Prostate Cancer3, 4, 11 - The causes of prostate cancer are mostly unknown. Family history of prostate cancer in a first-degree relative (father or brother) appears to double the risk of prostate cancer. A history of some benign prostatic diseases such as prostatitis and some types of hyperplasia also may increase the risk. Male sex hormone levels such as testosterone may be related to prostate cancer. Various epidemiologic studies suggest that a diet high in animal fat leads to an increased risk, perhaps through influencing hormone levels. Certain occupational exposures such as cadmium and work in farming, rubber manufacturing, and iron and steel foundries have also been associated with prostate cancer in some studies.

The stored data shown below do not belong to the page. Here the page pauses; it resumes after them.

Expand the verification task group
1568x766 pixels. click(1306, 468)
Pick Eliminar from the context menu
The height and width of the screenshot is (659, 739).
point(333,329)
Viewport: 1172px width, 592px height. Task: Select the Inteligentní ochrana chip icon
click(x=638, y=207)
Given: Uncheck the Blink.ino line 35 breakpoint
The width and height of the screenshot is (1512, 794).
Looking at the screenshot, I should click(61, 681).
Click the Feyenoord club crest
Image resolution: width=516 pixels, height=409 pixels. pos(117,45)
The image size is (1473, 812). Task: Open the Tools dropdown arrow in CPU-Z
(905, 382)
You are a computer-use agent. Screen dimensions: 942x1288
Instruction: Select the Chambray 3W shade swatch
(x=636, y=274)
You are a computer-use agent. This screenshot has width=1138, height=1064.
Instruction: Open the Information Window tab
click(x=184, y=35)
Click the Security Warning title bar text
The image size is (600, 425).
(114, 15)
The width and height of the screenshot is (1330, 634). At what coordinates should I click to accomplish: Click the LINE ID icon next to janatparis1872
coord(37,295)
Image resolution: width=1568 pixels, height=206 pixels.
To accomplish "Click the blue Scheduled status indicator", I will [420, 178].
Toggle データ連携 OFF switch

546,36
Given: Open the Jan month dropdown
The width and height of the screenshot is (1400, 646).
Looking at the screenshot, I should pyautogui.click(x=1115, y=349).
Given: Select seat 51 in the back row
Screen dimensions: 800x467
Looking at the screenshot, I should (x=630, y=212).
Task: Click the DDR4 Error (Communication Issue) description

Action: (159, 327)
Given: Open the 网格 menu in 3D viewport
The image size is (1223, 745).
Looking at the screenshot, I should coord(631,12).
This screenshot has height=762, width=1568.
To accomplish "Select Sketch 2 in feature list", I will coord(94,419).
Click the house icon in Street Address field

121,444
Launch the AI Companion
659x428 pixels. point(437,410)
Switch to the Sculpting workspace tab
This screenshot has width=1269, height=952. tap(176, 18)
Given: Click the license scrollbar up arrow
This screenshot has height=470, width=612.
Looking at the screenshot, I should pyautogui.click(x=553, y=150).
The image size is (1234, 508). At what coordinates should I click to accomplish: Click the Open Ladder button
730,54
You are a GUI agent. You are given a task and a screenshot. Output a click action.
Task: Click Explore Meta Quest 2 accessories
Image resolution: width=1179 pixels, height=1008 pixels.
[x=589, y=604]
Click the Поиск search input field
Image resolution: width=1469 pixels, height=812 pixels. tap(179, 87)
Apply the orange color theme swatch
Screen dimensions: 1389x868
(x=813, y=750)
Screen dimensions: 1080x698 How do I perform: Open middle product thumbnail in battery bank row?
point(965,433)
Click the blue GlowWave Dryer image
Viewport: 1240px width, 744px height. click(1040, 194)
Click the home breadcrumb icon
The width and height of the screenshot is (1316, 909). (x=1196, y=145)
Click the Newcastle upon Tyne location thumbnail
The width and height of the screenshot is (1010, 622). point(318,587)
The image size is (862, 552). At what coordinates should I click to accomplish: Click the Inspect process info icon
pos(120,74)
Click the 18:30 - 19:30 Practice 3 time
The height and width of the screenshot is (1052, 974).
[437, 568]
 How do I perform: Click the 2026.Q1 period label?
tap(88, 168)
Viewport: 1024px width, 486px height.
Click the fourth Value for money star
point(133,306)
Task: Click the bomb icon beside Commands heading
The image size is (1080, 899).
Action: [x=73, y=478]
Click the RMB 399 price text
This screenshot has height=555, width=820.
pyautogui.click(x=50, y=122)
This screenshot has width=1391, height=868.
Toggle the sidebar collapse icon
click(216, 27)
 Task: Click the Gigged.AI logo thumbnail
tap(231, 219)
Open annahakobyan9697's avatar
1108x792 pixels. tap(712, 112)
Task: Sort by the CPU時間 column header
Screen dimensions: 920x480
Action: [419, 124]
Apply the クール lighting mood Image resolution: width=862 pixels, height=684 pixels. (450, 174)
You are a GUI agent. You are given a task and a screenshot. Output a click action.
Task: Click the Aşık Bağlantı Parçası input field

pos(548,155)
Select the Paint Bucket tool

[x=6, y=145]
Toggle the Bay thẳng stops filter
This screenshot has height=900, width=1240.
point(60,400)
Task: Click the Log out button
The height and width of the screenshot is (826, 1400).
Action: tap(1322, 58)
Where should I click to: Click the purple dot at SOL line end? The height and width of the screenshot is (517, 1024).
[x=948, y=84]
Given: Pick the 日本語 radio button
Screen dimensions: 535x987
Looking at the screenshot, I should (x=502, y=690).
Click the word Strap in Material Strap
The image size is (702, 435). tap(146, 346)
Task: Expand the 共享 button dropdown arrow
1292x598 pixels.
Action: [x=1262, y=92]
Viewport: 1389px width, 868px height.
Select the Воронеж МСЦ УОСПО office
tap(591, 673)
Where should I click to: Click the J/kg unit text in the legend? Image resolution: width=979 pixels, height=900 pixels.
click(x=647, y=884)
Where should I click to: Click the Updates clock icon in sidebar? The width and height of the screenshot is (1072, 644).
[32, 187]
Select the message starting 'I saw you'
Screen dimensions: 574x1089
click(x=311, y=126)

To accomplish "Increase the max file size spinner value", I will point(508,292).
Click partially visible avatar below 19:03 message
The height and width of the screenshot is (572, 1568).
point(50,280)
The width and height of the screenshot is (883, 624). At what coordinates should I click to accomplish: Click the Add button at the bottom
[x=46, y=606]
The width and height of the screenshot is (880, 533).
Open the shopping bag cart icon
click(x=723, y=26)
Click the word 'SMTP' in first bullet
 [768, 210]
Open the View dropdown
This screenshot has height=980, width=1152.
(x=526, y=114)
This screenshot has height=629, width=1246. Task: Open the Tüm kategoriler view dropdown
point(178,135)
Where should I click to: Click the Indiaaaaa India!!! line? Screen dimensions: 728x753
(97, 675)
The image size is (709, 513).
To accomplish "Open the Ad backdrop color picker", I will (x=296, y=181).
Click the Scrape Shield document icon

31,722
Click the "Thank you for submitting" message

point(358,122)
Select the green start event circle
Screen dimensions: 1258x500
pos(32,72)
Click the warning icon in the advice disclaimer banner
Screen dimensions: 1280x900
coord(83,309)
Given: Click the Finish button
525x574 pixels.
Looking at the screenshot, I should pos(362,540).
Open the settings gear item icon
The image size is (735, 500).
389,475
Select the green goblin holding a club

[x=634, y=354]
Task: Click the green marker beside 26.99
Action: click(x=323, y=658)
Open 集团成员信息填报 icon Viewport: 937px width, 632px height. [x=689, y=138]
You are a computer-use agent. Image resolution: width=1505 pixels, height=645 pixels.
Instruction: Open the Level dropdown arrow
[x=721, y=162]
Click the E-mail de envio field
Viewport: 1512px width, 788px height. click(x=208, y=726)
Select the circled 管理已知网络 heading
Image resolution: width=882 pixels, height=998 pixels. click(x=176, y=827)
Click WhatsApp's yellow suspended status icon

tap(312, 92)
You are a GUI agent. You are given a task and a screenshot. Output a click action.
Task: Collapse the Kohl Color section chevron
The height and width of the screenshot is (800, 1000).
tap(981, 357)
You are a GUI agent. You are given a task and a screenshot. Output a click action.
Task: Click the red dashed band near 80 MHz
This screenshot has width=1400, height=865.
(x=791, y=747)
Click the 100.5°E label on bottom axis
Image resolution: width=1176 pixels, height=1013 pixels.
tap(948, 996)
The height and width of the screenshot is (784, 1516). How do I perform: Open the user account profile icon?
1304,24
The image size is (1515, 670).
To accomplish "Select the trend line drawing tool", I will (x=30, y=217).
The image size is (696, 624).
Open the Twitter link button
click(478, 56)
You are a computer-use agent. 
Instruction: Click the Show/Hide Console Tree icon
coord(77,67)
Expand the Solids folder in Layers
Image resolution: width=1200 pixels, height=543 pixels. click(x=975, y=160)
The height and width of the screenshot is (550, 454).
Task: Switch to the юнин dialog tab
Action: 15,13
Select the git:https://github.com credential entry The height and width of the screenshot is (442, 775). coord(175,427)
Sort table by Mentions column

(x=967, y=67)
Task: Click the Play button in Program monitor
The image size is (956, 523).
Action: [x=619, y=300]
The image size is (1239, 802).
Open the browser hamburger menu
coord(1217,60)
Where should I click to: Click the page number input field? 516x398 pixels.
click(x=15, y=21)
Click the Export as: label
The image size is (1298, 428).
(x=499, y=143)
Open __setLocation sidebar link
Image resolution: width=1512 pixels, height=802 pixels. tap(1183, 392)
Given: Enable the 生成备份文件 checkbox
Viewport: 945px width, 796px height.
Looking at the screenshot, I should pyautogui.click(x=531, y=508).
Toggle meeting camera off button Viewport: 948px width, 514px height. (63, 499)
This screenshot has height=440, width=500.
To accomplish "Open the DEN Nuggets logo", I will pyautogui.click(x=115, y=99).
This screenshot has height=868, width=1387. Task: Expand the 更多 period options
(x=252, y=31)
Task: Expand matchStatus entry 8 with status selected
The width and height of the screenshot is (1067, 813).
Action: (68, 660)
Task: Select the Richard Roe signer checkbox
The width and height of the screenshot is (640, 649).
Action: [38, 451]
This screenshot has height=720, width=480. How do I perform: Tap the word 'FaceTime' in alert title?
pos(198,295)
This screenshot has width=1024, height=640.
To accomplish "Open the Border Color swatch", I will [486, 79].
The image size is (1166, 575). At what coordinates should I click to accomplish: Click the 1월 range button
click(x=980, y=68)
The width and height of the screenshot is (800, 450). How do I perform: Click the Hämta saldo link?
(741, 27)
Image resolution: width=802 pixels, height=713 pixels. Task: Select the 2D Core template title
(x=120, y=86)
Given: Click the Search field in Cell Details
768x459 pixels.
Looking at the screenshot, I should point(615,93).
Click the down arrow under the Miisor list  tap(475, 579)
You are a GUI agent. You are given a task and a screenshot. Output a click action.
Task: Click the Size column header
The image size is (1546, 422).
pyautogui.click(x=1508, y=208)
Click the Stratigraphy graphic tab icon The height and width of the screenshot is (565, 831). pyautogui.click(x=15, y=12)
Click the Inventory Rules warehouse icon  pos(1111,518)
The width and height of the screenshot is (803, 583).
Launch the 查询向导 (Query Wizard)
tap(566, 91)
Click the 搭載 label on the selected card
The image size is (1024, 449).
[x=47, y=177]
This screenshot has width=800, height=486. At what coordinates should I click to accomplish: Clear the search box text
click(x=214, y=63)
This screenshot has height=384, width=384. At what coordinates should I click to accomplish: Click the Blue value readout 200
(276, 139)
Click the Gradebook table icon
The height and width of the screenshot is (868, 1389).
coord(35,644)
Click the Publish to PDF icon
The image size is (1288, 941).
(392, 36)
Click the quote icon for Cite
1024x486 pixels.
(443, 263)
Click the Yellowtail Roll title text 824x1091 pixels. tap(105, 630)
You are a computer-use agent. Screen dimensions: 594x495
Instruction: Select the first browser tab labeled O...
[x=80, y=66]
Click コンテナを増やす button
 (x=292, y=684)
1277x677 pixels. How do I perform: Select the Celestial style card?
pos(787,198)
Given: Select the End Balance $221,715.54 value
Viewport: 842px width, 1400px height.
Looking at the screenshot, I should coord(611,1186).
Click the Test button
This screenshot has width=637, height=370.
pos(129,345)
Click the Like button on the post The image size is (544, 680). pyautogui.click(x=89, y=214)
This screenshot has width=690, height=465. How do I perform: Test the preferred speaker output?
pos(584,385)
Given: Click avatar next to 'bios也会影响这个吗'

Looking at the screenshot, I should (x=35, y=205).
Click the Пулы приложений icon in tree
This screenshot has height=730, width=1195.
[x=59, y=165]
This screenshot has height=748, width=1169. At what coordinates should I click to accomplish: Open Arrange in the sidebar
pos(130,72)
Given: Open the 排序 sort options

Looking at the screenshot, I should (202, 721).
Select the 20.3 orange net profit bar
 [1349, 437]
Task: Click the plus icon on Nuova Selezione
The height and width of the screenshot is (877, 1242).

It is difficult to prevent prostate cancer because the causes are not well understood. Every man 50 or older should have a digital rectal examination as part of his annual physical checkup. A blood test for prostate-specific-antigen (PSA) may be advisable for many men (See Appendix III.). All men considering or having the screening tests should be fully informed about the implications of a positive test and the benefits and risks of treatment. The report, Prostate Cancer in New Jersey 1979-1996, provides additional information and is available from Cancer Epidemiology Services, NJ Department of Health and Senior Services.